The 5 stations of the Tanabu Kaidō are listed below from south to north. The present-day municipality is listed afterwards in parentheses.

1. Noheji-shukuba (野辺地宿) (Noheji)
2. Arito (有戸) (Noheji)
3. Yokohama-shukuba (横浜宿) (Yokohama)
4. Nakanosawa (中野沢) (Mutsu)
5. Tanabu-shukuba (田名部宿) (Mutsu)

==History==
The Tanabu Kaidō was established by the Nanbu clan during the Edo period between Noheji-shukuba and the Buddhist temple and folk religion pilgrimage destination at Mount Osore, a caldera believed in Japanese mythology to be a gate to the underworld, near the former town of Tanabu (now part of Mutsu). The road was a branch of the longer Ōshū Kaidō (now known as National Route 4) that was located entirely within the northern Morioka Domain.

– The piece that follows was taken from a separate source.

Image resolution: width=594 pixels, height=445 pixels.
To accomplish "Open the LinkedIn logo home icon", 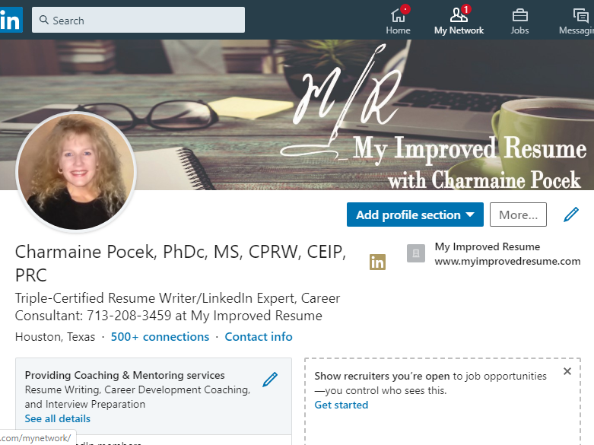I will [x=11, y=20].
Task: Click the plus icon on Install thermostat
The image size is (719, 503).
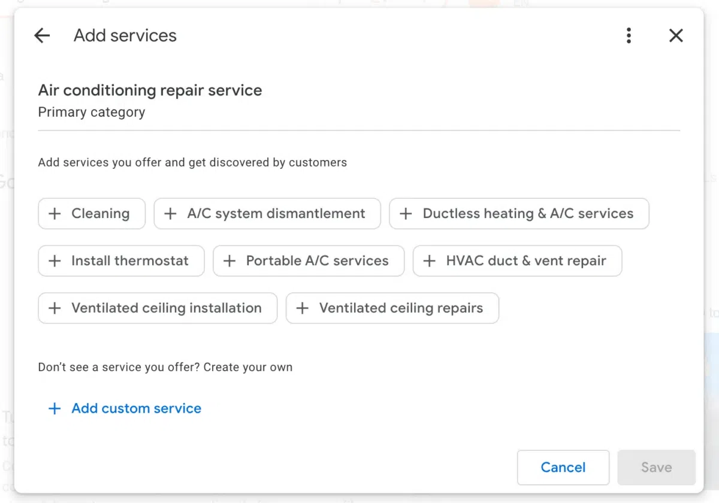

Pilgrimages along what was to become the road to Mount Osore date back to 862, but its uncertain if the establishment of a maintained road took place before the Nanbu built the Tananbu-kaidō. The Nanbu had a large military camp in Tanabu, so quick movement to the commercial port and border town of Noheji was crucial to the defense of their domain. In the later Edo period, the road gained further defensive significance when foreign ships began to be spotted in the Tsugaru Strait and Mutsu Bay near Shimokita Peninsula. As a result of this, the shogunate ordered the road to be extended to Sai in 1803. In 1808, the Tokugawa shogunate assigned the Nanbu clan responsibility for the defense of a portion of southern Ezo, further increasing the road's defensive importance to the shogunate and the clan.

National Route 279 was established by the Cabinet of Japan along the Tananbu Kaidō between Noheji and Ōma in 1970.